Problem statement »
Each line of the data below that contains "agent" must be copied.

Data for this exercise »
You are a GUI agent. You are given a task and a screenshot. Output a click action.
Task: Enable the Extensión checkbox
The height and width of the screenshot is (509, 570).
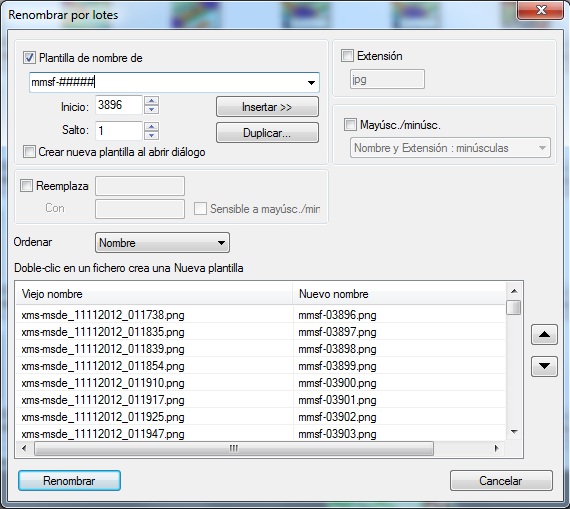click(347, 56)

* * *

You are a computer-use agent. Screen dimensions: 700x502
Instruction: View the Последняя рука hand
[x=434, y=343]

==

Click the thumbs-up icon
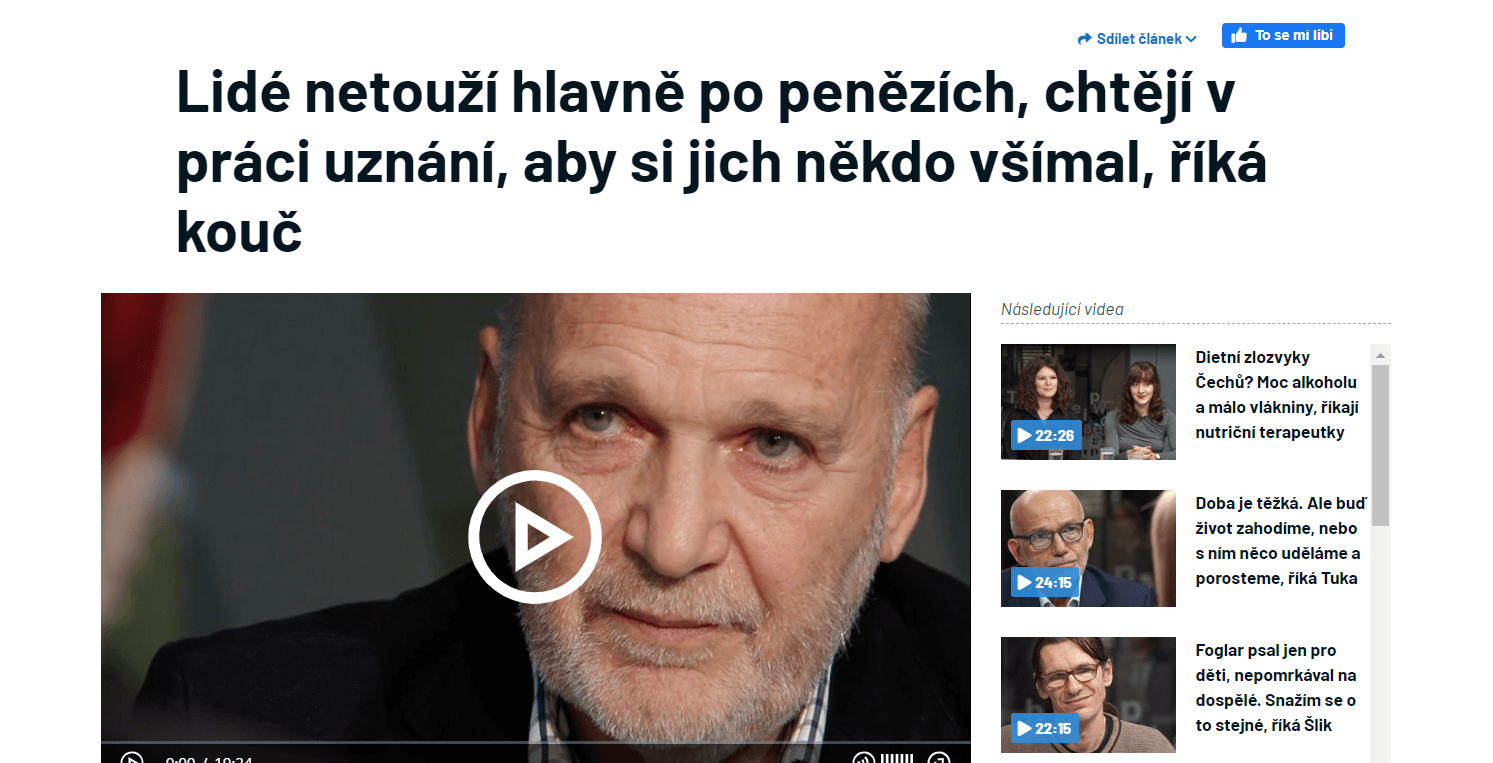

Output below »
You are a GUI agent. You are given a task and a screenshot. Output a click action.
You are a computer-use agent. Screen dimensions: 700x502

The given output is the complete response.